Si una mujer opta por taparse el rostro, debe respetarse su elección pero, si opta por no cubrírselo, tiene que estar garantizada su libertad de obrar así. Efectivamente, una serie de reglas como éstas privilegian en el fondo el estilo europeo occidental de vida, pero es el precio de la hospitalidad europea.


Estas reglas deberían establecerse y aplicarse con claridad, mediante medidas represivas (contra fundamentalistas extranjeros, así como contra nuestros propios racistas anti-inmigrantes) en caso necesario.


En tercer lugar, habrá que inventar un nuevo tipo de intervenciones internacionales: intervenciones militares y económicas que eviten trampas neocolonialistas.

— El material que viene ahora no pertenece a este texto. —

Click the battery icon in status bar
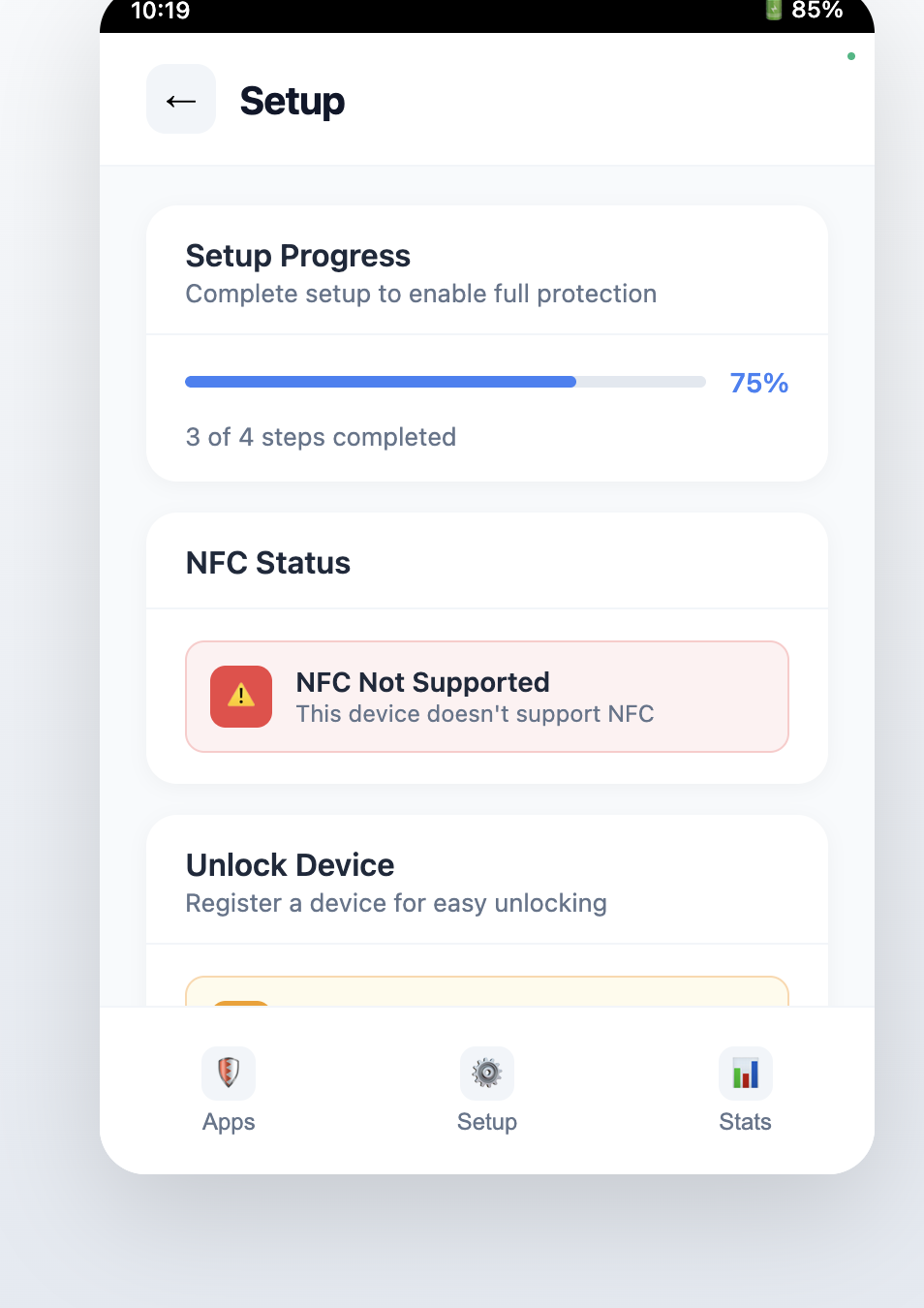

¿Qué tal si fuerzas de Naciones Unidas garantizaran la paz en Libia, Siria o el Congo? Los casos de Irak, Siria y Libia demuestran cómo una forma incorrecta de intervención (en Irak y Libia) así como la falta de intervención (en Siria, donde, bajo la apariencia de no intervención, potencias externas, de Rusia a Arabia Saudí, están implicadas al máximo) terminan en el mismo punto muerto.


En cuarto lugar, la tarea más difícil e importante es un cambio económico radical que debería abolir las condiciones que generan refugiados.


La causa última de los refugiados es el propio capitalismo global actual y sus juegos geopolíticos y, si no lo transformamos radicalmente, inmigrantes procedentes de Grecia y de otros países europeos se sumarán pronto a los refugiados africanos.


Cuando yo era joven, el intento organizado de regular el interés común se llamaba comunismo. Tal vez deberíamos reinventarlo. Tal vez sea ésta nuestra única solución a largo plazo.


¿Es todo esto una utopía? Puede ser, pero si no lo hacemos, entonces es que estamos realmente perdidos y nos merecemos estar perdidos.


Slavoj Zizek, filósofo y crítico cultural, es profesor en la European Graduate School, director internacional del Birkbeck Institute for the Humanities (Universidad de Londres) e investigador senior en el Instituto de Sociología de la Universidad de Liubliana. Su obra 'Menos que nada. Hegel y la sombra del materialismo dialéctico' (Akal) se publicará en septiembre.